In the real world, everything is a constant factor ;-)

@piotr-dobrogost
Copy link

Module-level connection pool doesn't sound like a good idea to me. Setting prefetch=True just because that's easier :) doesn't sound good, either. Just saying.

@slingamn
Copy link
Contributor

slingamn commented May 6, 2012

@piotr-dobrogost if we don't prefetch, I don't see a good solution that works on all platforms, including those like PyPy that lack eager garbage collection.

For comparison, here's something that always infuriated me about urllib2:

try:
    fileobj = urllib2.urlopen(MY_URL)
    text = fileobj.read()
finally:
    fileobj.close()

Seems like the 80%, batteries-included thing is to have an API that reads the whole page in a fire-and-forget way.

@kennethreitz
Copy link
Contributor

A module-level connection pool?
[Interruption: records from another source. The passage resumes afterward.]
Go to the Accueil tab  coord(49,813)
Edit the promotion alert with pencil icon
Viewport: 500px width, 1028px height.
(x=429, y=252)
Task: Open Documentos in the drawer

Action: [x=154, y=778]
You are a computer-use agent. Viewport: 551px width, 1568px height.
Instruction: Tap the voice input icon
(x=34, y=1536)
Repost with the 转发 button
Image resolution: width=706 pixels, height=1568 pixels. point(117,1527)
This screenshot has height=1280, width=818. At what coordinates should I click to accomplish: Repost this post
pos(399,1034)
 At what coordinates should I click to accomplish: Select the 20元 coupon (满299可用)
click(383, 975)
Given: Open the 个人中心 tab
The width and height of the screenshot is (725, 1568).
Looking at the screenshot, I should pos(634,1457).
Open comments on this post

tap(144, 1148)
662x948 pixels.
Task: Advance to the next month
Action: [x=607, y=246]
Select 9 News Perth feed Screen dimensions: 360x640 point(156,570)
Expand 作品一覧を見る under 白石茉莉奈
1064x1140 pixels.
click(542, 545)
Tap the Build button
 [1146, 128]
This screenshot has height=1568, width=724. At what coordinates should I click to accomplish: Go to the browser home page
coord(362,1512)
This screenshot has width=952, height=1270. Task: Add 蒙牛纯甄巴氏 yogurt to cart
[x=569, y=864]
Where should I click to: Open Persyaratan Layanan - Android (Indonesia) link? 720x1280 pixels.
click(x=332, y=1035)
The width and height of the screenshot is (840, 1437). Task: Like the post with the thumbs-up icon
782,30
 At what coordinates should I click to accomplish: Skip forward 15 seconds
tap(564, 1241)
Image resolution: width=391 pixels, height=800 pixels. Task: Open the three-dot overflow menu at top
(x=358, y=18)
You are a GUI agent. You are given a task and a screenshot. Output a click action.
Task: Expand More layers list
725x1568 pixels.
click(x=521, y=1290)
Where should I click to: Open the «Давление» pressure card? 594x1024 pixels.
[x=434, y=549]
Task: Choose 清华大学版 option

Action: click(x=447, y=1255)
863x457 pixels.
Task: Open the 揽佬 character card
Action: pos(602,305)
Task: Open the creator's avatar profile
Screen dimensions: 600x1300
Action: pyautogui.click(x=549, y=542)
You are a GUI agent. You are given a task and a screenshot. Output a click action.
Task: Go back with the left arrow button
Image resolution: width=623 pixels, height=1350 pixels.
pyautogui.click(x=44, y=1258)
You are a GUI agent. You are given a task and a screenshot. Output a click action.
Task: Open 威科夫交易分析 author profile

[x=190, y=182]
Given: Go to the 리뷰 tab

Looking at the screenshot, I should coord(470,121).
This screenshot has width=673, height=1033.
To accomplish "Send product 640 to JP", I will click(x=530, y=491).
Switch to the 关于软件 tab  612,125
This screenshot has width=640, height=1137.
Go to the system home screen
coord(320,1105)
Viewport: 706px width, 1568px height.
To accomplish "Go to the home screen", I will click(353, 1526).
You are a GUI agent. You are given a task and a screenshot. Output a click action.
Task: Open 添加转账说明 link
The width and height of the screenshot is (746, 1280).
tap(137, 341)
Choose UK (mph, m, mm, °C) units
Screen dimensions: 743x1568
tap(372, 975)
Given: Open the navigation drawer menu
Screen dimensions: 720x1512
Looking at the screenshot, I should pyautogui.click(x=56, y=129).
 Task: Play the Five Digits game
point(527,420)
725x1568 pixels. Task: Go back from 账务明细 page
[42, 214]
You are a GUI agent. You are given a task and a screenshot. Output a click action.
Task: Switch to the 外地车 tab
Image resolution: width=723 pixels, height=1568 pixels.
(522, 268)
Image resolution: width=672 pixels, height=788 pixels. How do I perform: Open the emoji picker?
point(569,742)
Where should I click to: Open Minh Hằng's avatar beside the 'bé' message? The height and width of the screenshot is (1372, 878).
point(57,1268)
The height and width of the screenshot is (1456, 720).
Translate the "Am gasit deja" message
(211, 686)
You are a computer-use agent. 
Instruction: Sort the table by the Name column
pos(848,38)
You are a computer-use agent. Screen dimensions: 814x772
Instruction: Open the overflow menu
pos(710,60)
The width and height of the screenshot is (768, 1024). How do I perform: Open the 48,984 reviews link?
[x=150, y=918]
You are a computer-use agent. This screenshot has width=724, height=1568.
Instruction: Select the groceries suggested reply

Absolutely not. That's what session is for.

@slingamn
Copy link
Contributor

slingamn commented May 6, 2012

That makes sense, as long as we turn off keep_alive by default. I think:

  1. Default prefetch=True
  2. Default keep_alive=False (unless we're in an actual Session)
  3. Ensure the connections are being closed

This will resolve the connection leak. Optionally, we could also break the reference cycle, as a memory-usage optimization for CPython.

@kennethreitz
Copy link
Contributor

All requests are made within a session.

@slingamn
Copy link
Contributor

slingamn commented May 6, 2012

Right. For "actual Session", read "non-ephemeral Session", i.e., "Session created by the client with the expectation of reuse."

@slingamn
Copy link
Contributor

slingamn commented May 6, 2012

But I guess this doesn't answer all the questions about expected behavior of Session objects. I think something like this:

  1. A non-ephemeral Session should send Connection: keep-alive by default, and retain connections in a pool
  2. On CPython, the Session object should not be involved in any reference cycles, and those connections should be disposed of when the object goes out of scope
  3. For PyPy etc., there should be a Session.dispose() and/or a context manager that manually closes the connections

@kennethreitz
Copy link
Contributor

It shouldn't matter if it's ephemeral or not. When the session dies (and the connections therein), so should the connection pool.

There should be no specific behavior for different platforms.

@slingamn
Copy link
Contributor

slingamn commented May 6, 2012

Well, we wouldn't special-case behavior inside Requests itself based on platforms. CPython would do the right thing whether or not the client called dispose() (which is what CPython users probably expect --- instantaneous scope-based GC). PyPy users would have to ensure that they called dispose().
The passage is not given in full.